A freind of mine took money out of her employer matched 401K to buy carpet. She repaid it 2 years later. The employer charged her $100 for the loan.
I am afraid she might be headed for IRS trouble.
Am I correct that this money should have been repaid in 60 days to avoid penalty?
Regards
Bob
2005-02-08 21:07, By: Bob, IP: [64.12.116.202]

L2: 401KBob,
I won’tclaim to be an expert, but I don’t think there is any problem here. It is very common to take loans out against a 401K, and for a number of years. Specifics depend on the rules ofeach employer’s 401K plan. Only if the loan isn’t repaid is it considered a withdrawal with tax (and penalty) implications.
Withdrawing funds from an IRA would be a whole different story and that I think is where your concern about 60 days originates, because that is the time limit for a rollover.
Stan2005-02-09 00:42, By: Stan, IP: [68.93.245.111]

L2: 401KGood morning Bob:
I agree with Stan that there’s no problem with the two years payback of the K-plan loan. In fact, unless the plan document directs otherwise, your friend had 5 years to pay back the loan. The 60-day rule deals with taking ‘constructive receipt’ of money from an IRA, 401(k), etc, and putting it (all of it) into another such plan without creating a tax liability. I did a search and found an article which seems pretty good talking about these loans.

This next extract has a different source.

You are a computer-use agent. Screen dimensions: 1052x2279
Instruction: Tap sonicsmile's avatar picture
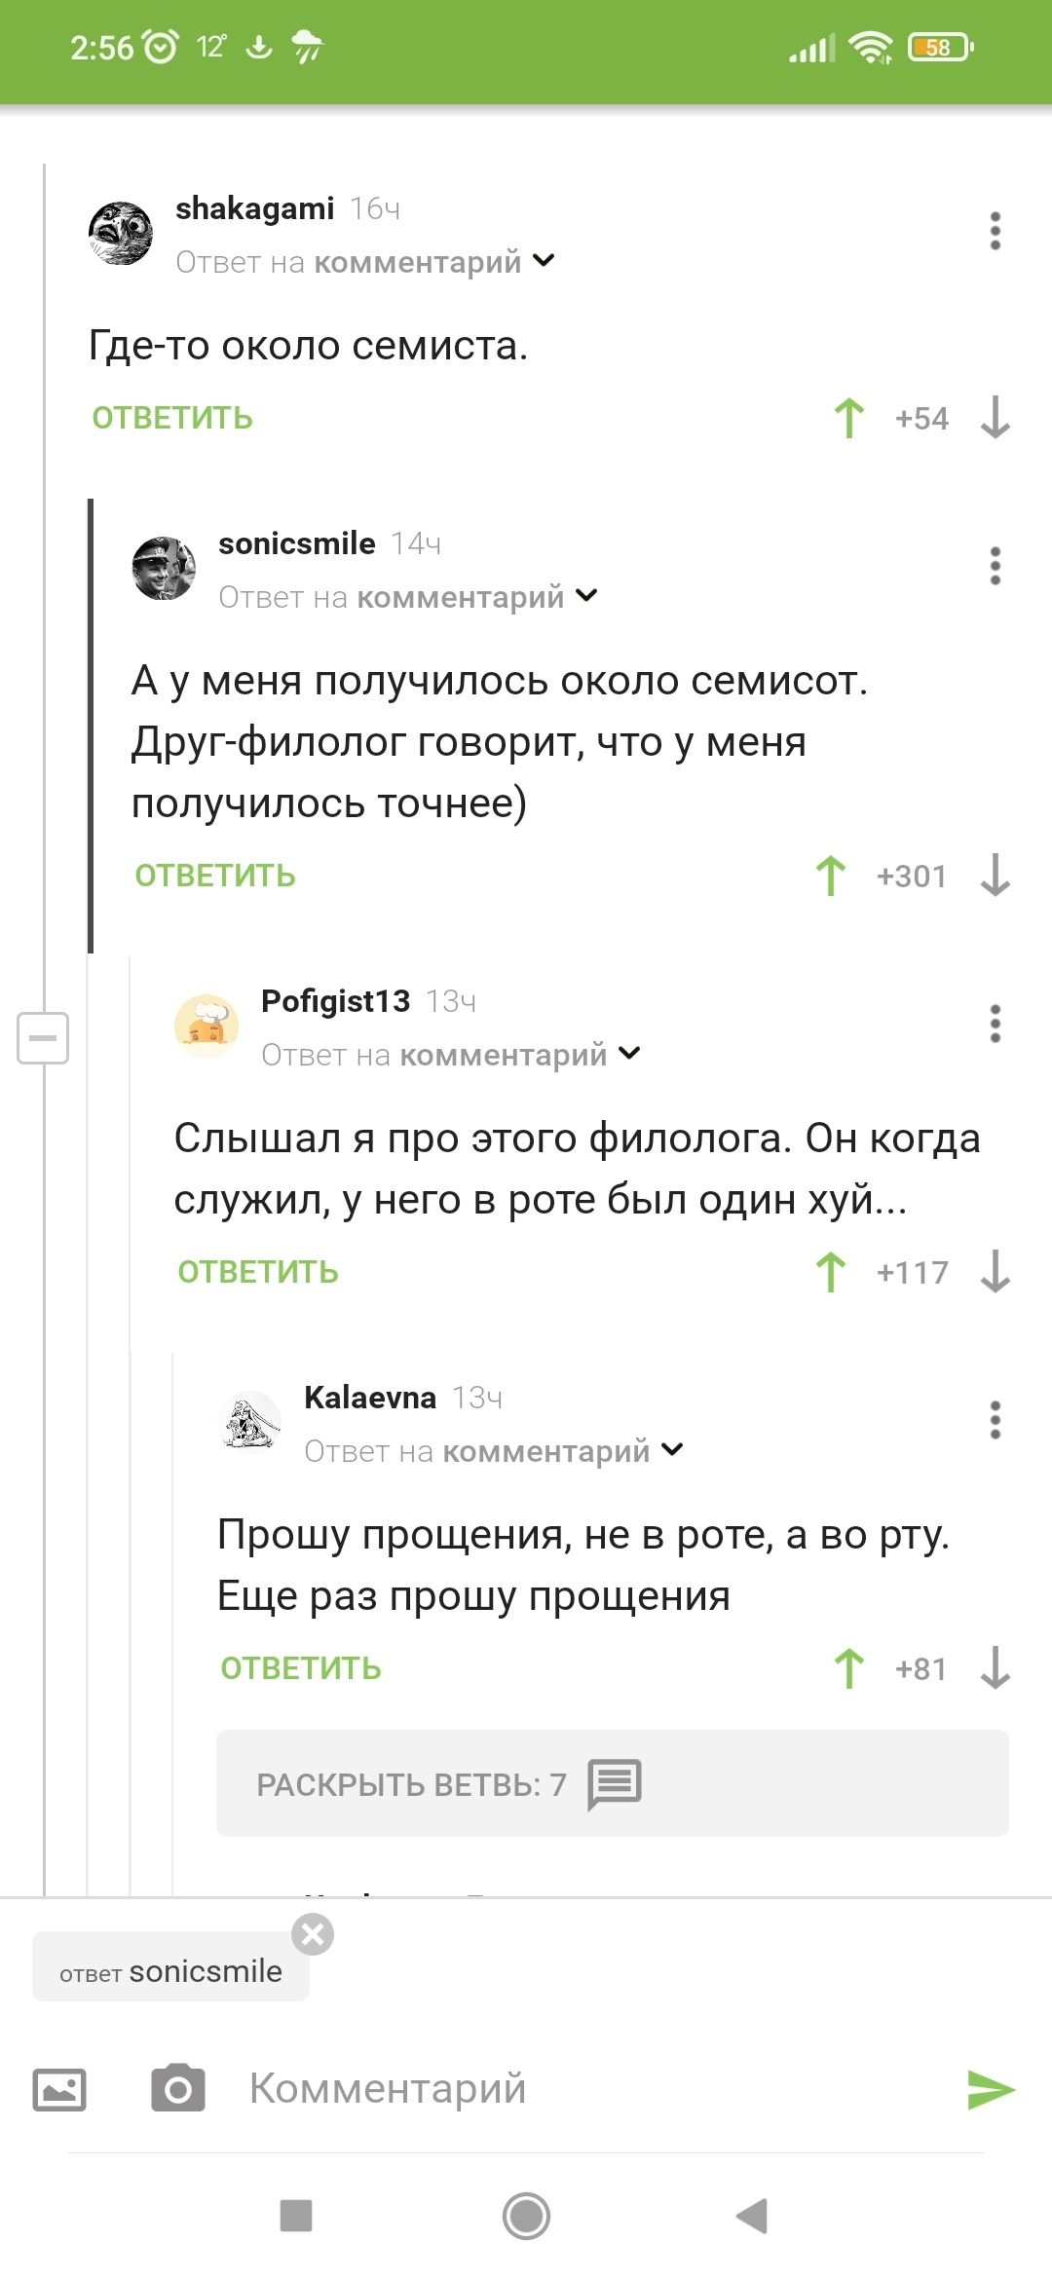point(163,568)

http://moneycentral.msn.com/articles/retire/basics/4714.asp
Loans from qualified plans are available but there are some really strong drawbacks to using them, and the ‘Cons’ in the above article does a good job describing them. I hate these loans because of the lost earnings and how much of a negative impact it has on future retirement income. With interest rates as low as they have been in the last few years, I feel that borrowing from your future retirement income should only be used in a dire situation.